Retaining the Business in the Family: Questions to Address

By Rich Regalas


When exiting your family business, you will need to choose whether to sell your company to an outside party or have your family take it over. If you decide to keep the business in the family, you have to consider the issues that will impact the success or failure of your plans. There are personality and control issues to take into account, as well as the need for income, and family dynamics. In order to have a lucrative succession, you must have open communication, adequate planning, and insight.

Opposing needs and values

The specific needs of businesses, as opposed to families, are often not the same. They will essentially affect the company, as family responsibilities and individual opinions come into play. For example, does the business use excess cash flow to expand into new markets or to help finance an ownership transition? In addition, it is often hard to look past family relationships, and consider your heirs as employees.

Establishing a family council to make objectives for both business and family is typically an effective strategy. Written exit plans help ease the stresses of the transition process, and help train your family for their new functions. Furthermore, estate planning is vital in order to ensure that the assets go to your children, and not taxes. Both succession planning and estate planning afford clarity to all family members involved.

Assuming a new role after the exit

There are often identity factors that can result from a family business succession. The older generation may have issues determining their new identity when making the transition. Similarly, the younger generation may need to uncover their new identities, as owners of the company. There are often individual adjustment periods, as the heirs work hard to prove their abilities to their predecessors. Also, it may be difficult for the senior owners to have full confidence that their children are capable of running the establishment. Parents often find it hard to envision their children in a position of power.

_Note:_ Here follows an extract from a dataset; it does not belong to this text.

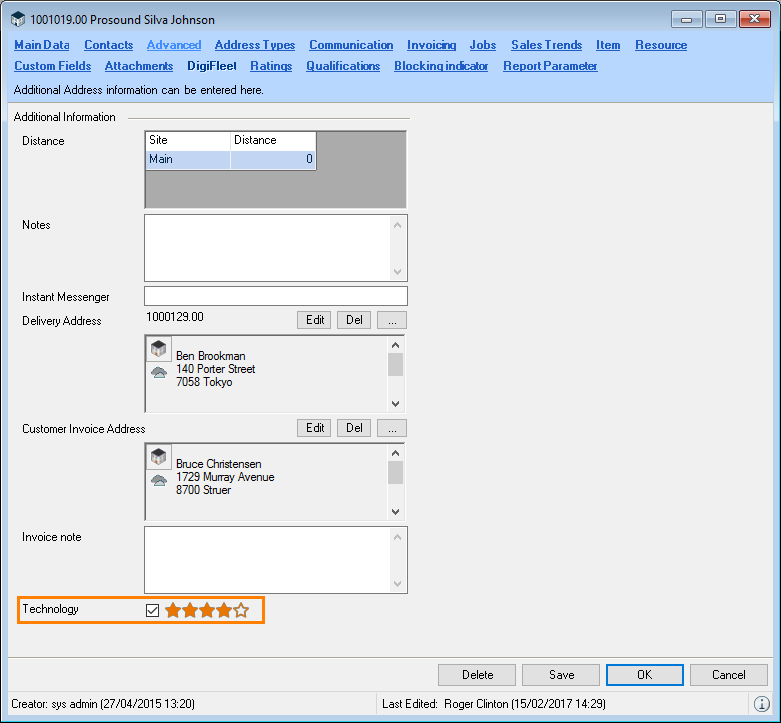Go to the Qualifications tab
Image resolution: width=781 pixels, height=723 pixels.
pyautogui.click(x=343, y=66)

Will I be able to retain financial security?

Another factor relative to a business exit is to determine how the owner of the company can retire comfortably. There are certain retirement plans that are tailored to the specific needs of proprietors. If you have not yet considered your retirement choices, now is a good time to do so.

You could set up a deferred compensation plan while you are still running the business. With this strategy, you can receive income while working. However, a percentage of your salary would be withheld until you retire or exit from the business. Additional options are financing simplified employee pensions, IRAs, simplified IRAs, or 401(k) plans.

If you decide to retire in the near future and do not yet have a retirement plan in place, you could choose to sell the establishment. When selling a business to family, funding plans such as private annuities, installment sales, and self-cancelling installment notes (SCINs) can provide income over a certain time. Another possibility is a lump-sum payment, which affords you an amount of money for investment purposes.

Maintaining a lifestyle for the surviving spouse

Like many owners, you may wish to provide finances for your spouse when you die. If your business is your sole source of income, you need to assure that your partner will be financially secure after the company is taken over. There are various methods (life insurance, buy/sell agreements) that allow for a smooth transfer. Your significant other could be entitled to profits from the sale of the company. But, be aware that most establishments are not allowed to pay wages to a spouse after the holder dies.

How will final expenses be handled?

If you die and still control the company, there could be a need for funds to finance estate taxes and final costs. If you are incorporated, your estate may be allowed to sell back shares of stock that are equal to your estate taxes and any closing expenses, according to a 302 stock redemption.

It becomes clear that family business continuation is a complex process. But, by tackling the issues with a comprehensive approach you will greatly increase your chances for achieving success.